By Siri Mitchell
Bethany House, $14.99, 375 pages
This story of a strong-minded young Quaker woman and a quiet, reserved tavern owner will keep you turning the pages with anticipation. Alternating between these two narrators – Hannah Sunderland and Jeremiah Jones – this richly detailed, exciting story moves quickly through the action, and each chapter leaves you wanting to read another.
Set in British-occupied Philadelphia in 1778, this story reveals some unlikely heroes willing to risk their lives to do what is right for the patriots of the Revolutionary War.

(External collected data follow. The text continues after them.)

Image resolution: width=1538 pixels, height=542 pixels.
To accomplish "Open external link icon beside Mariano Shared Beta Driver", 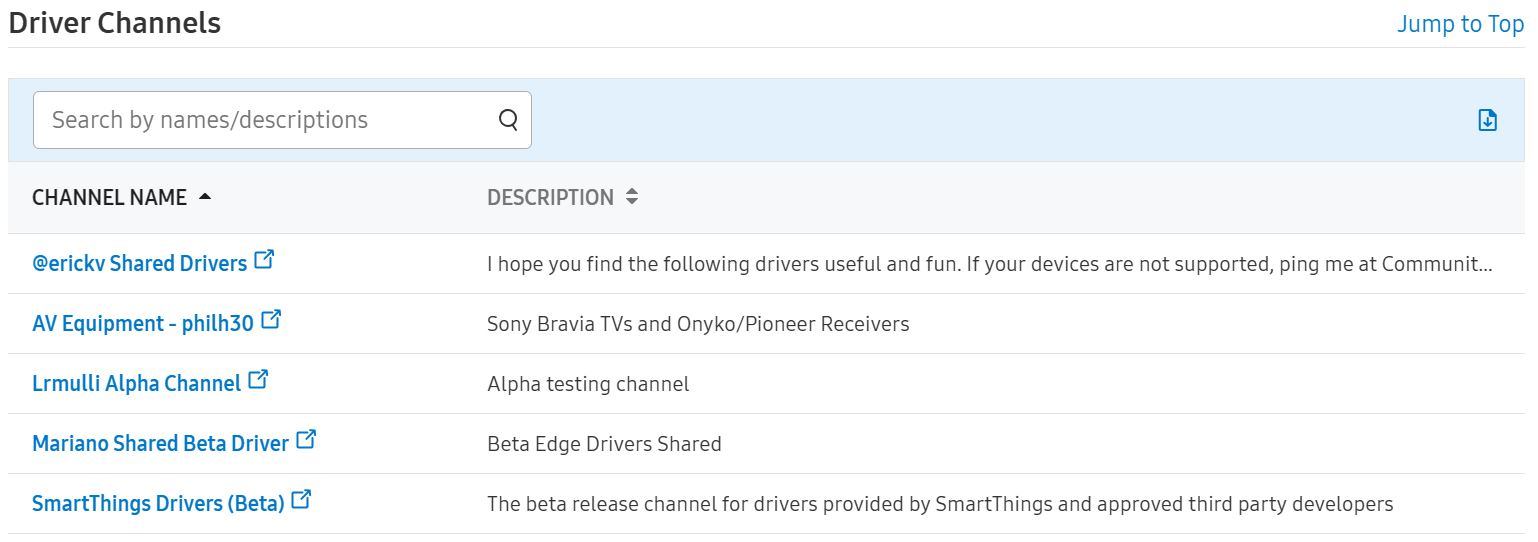I will [x=306, y=440].
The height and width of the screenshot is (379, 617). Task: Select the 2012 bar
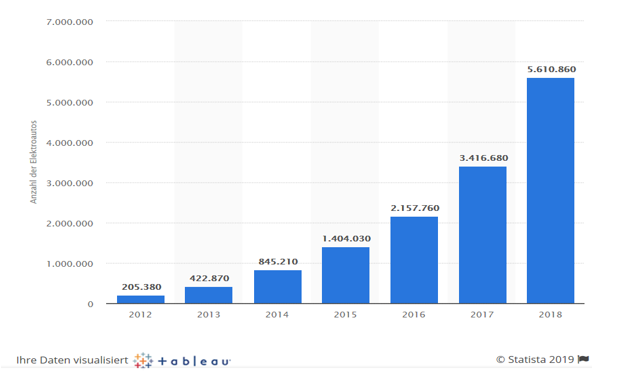pyautogui.click(x=140, y=300)
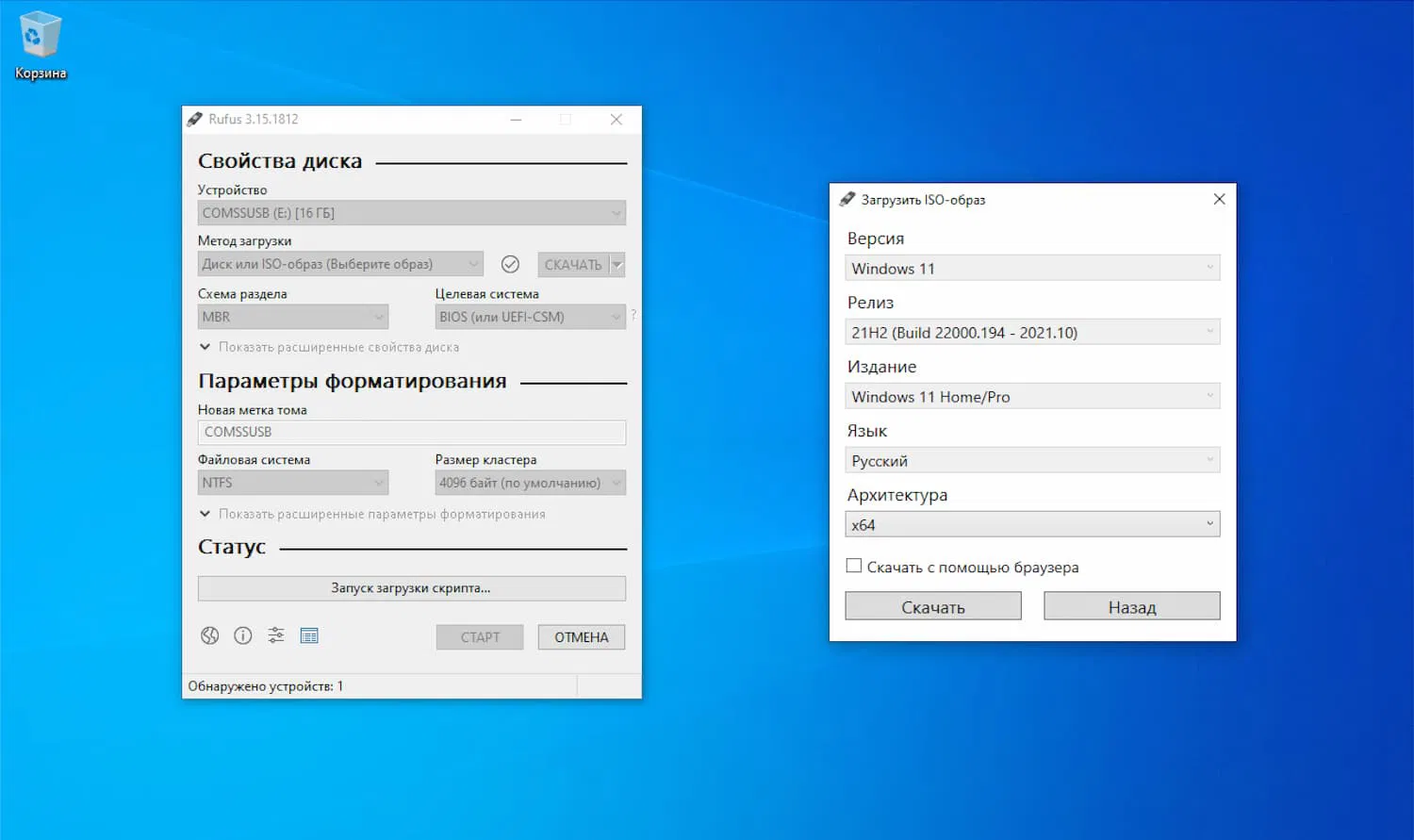Click the ОТМЕНА button in Rufus
Image resolution: width=1414 pixels, height=840 pixels.
tap(581, 636)

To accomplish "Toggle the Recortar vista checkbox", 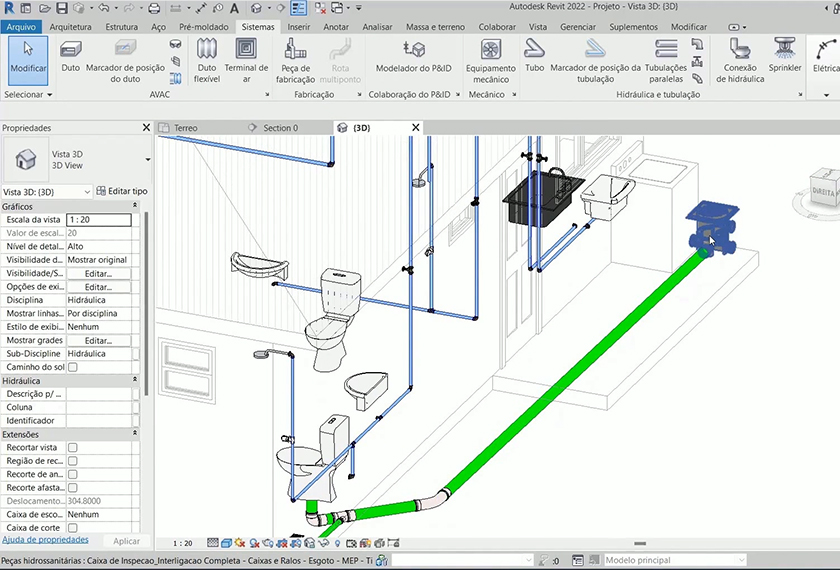I will coord(72,447).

When Hannah’s twin brother ends up in jail, charged as a rebel against Britain, she is torn between following her religion, which strictly forbids getting involved in anything political, and giving in to her heart’s pull to care for her beloved brother. Jeremiah, a reluctant spy for the Colonists, finds that he needs Hannah’s help in a plot to rescue men from the same jail, so they agree to form an unlikely alliance.
As they begin to secretly work together, both struggle with internal conflicts of their own. Hannah’s involvement in this plan goes against her religious beliefs; while Jeremiah’s past wounds continue to trouble his mind and heart. Being strong-willed and determined, each begins to challenge the other to look at the world in new ways and evaluate what really matters to them. A well-written, enthralling historical novel, The Messenger will not disappoint.